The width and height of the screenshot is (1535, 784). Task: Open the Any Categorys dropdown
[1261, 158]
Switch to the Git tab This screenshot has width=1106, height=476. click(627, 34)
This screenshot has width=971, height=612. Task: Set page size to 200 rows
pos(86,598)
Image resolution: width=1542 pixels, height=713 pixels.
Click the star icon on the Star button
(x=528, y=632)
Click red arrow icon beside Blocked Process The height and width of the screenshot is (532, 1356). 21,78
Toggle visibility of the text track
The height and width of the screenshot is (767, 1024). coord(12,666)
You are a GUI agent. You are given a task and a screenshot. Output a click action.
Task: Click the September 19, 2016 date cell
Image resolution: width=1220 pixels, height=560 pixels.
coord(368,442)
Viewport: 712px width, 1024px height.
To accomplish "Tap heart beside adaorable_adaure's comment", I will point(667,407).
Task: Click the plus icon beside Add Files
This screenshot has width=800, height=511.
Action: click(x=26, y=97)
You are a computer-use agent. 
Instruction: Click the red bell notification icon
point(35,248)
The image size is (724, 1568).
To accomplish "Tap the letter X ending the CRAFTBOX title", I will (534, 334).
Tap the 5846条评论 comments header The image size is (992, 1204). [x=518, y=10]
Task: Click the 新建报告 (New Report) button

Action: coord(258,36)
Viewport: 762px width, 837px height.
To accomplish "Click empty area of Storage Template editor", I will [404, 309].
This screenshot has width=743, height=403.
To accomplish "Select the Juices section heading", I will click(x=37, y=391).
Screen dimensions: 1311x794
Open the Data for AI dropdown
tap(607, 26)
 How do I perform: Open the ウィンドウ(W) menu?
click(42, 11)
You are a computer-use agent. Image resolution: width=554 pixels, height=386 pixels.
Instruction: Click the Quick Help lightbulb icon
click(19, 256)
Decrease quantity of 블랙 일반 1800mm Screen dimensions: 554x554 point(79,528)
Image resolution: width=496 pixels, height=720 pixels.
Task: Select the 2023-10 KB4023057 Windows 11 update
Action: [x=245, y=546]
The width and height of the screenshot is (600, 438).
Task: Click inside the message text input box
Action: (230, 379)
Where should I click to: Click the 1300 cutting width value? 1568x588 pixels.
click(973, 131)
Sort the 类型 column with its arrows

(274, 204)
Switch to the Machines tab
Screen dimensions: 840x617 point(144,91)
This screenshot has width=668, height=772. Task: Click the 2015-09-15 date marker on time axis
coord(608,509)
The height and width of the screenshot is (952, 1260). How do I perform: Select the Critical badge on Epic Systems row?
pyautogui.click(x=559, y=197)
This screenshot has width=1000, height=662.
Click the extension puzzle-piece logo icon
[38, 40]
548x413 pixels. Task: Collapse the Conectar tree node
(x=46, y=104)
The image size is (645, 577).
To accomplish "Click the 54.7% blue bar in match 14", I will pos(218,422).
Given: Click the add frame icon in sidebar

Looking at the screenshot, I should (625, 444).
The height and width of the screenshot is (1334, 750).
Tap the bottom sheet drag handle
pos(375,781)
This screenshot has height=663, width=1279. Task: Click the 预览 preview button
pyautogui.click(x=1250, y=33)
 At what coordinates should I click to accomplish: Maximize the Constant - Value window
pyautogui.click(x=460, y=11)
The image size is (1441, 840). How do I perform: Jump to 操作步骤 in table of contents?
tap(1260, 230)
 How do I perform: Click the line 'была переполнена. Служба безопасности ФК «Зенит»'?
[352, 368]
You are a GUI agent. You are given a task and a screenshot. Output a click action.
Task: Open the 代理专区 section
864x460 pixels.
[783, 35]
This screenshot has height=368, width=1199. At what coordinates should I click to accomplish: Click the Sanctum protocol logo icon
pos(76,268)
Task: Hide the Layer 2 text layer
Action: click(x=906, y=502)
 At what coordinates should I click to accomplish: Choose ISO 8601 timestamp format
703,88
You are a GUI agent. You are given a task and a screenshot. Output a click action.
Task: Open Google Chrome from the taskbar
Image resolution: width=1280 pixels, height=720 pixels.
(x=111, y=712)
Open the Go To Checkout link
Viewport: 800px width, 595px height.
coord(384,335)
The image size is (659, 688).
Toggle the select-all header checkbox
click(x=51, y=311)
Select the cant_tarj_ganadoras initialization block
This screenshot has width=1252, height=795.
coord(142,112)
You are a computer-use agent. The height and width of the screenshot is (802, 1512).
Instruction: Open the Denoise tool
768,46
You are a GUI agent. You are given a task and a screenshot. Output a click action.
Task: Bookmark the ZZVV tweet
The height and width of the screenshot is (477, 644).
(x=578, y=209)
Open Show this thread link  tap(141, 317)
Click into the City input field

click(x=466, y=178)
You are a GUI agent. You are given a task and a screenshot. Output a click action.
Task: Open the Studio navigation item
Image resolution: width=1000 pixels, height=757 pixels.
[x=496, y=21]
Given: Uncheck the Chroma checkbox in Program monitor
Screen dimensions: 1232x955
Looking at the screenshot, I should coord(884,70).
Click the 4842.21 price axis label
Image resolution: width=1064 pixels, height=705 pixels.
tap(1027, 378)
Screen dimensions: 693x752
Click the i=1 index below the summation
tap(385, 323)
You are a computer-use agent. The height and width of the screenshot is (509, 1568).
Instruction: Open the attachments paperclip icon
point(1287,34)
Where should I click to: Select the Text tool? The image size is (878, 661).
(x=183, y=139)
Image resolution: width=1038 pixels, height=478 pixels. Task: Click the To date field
§ §
__Your goal__
Starting at the line above that contains "This screenshot has width=1000, height=662.", repeat each line exactly up to and including the line that contains "The height and width of the screenshot is (1334, 750).", and stop there.

__Answer__
This screenshot has width=1000, height=662.
Click the extension puzzle-piece logo icon
[38, 40]
548x413 pixels. Task: Collapse the Conectar tree node
(x=46, y=104)
The image size is (645, 577).
To accomplish "Click the 54.7% blue bar in match 14", I will pos(218,422).
Given: Click the add frame icon in sidebar

Looking at the screenshot, I should (625, 444).
The height and width of the screenshot is (1334, 750).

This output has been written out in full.